Declaratory Judgments on Unregistered Copyrights: A Cobbler's Dilemma



Stuart Weitzman LLC v. Microcomputer Resources Inc., 542 F.3d 859 (11th Cir. Sept. 12, 2008).
What happens when your custom computer programmer sends you a cease and desist letter telling you that you have the right to use the software they built for you, but that you do not have the right to possess the source code and that it "cannot be modified, changed or reverse engineered by anybody."
Well, the Stuart Weitzman people responded with a declaratory judgment action. They claimed that they were being accused of copyright infringement, that the subject matter was completely pre-empted, that there was a "case or controversy", that the court had federal jurisdiction. Seems pretty simple, right?

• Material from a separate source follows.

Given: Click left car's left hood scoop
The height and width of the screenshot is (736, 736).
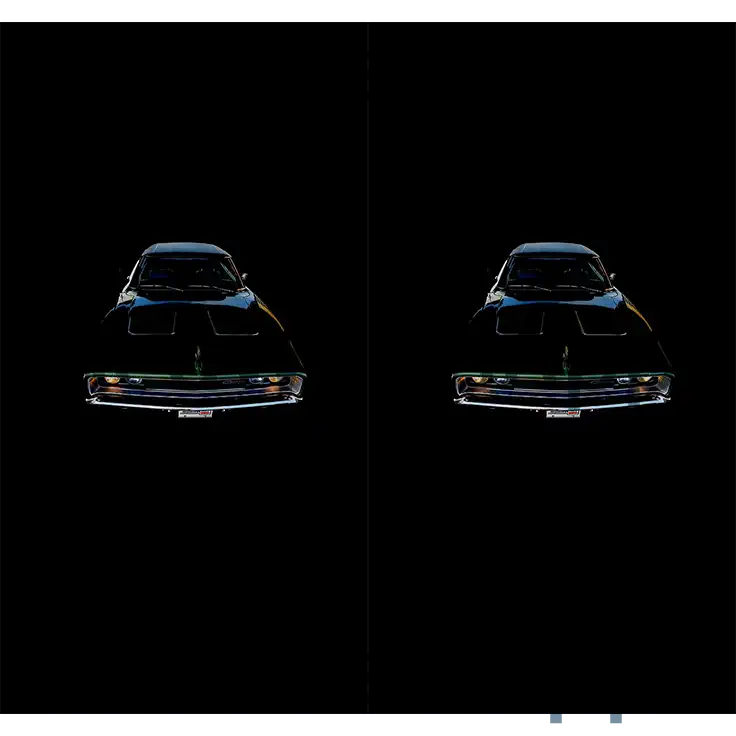Looking at the screenshot, I should click(152, 322).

Wrong. The computer vendor had not registered the copyright in the software program, and Weitzman did not contest that the vendor owned the copyright. Nor could the Weitzman folks think up any state-law claims that they could seriously be sued for, which might raise a federal question to be decided (interpretation of the copyright act). Weitzman argued that the "federal question" raised was an anticipated copyright infringement action, and asked the court to construe Weitzman's defenses under 17 U.S.C. Section 117 (you are allowed to copy a computer program if such copying is necessary to run the program).
So the case was dismissed on subject matter jurisdiction, simply because the computer company had neither sued nor filed a copyright registration. This result appears to be anomalous and not in the spirit of other declaratory judgment cases. It is not clear that Weitzman showed how the business would be immediately and irreparably harmed by the cease and desist letter or that the controversy was "ripe".